Engaging stakeholders such as procurement, vendor management and business leaders early and collaboratively will greatly increase the chances of your program’s success. Successful programs adopting an internal service provider mindset, enabling tangible outcomes are centered on getting the right actionable intelligence to the right people at the right time.  This is all about winning over a range of hearts and minds that this is the program to support.  

When designing your ITAM program, you can’t move forward unless you define what value is, the aims of the program, and what today looks like, then create a plan to bridge the gap to that future state to realize value. 

The key cornerstone of any program is quality, trustworthy underlying data.  On this basis We recommend that you begin with full inventory coverage analysis reviewing inventory across your entire estate – users, hardware, software and cloud to determine any key issues and data health of your estate.  This can also highlight data blank spots which are important to stakeholders and understand if or how additional tooling might be used. 

Also, for all contractual data, a Publisher prioritization should also be included in the process, reviewing all publisher spend, and aligning that to audit risk and segment holistic spend into categories of management (with aligned approvals, marketplaces and guardrails) to get the right balance of governance without impacting user creativity.  This allows the program to put its shoulder behind high value activities such as renewals or risk mitigation. 

Once you’ve completed this exercise, you should have a clear set of executive-aligned objectives, with the steps to get there, supported by insightful and accurate inventory and vendor spend intelligence.  

The process to design and implement this framework is a journey with various stages, initially focusing on low overhead, high value tactical activities such as better negotiation of large contracts, and more sustainable strategic value mid-long term such as departmental show back and automation. We recommend you engage with experts to support this process, as many programs focus on report creation and not building the bridge to value realization.  This will accelerate results from the program and allow your team to stay on top of the day-to-day tasks and ensure that industry best practices like ISO 19770 are adhered to.  
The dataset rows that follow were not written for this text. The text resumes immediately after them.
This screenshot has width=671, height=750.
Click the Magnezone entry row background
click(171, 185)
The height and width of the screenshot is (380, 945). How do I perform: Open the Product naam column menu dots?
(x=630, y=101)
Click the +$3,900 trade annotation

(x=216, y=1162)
A chosen partner with the right experience can accelerate value realization, through experience in focusing on the right areas in the right order.  This includes defining key objectives, success criteria, policy development, process, and role design. They will help to layout the strategy and roadmap, defining outcomes & objectives, asset lifecycle review, including departmental roles and roadmaps. They can also use tried and tested methods for managing and bringing stakeholders on the journey, both at the executive level, and mid to lower level for supporting in day-to-day tasks.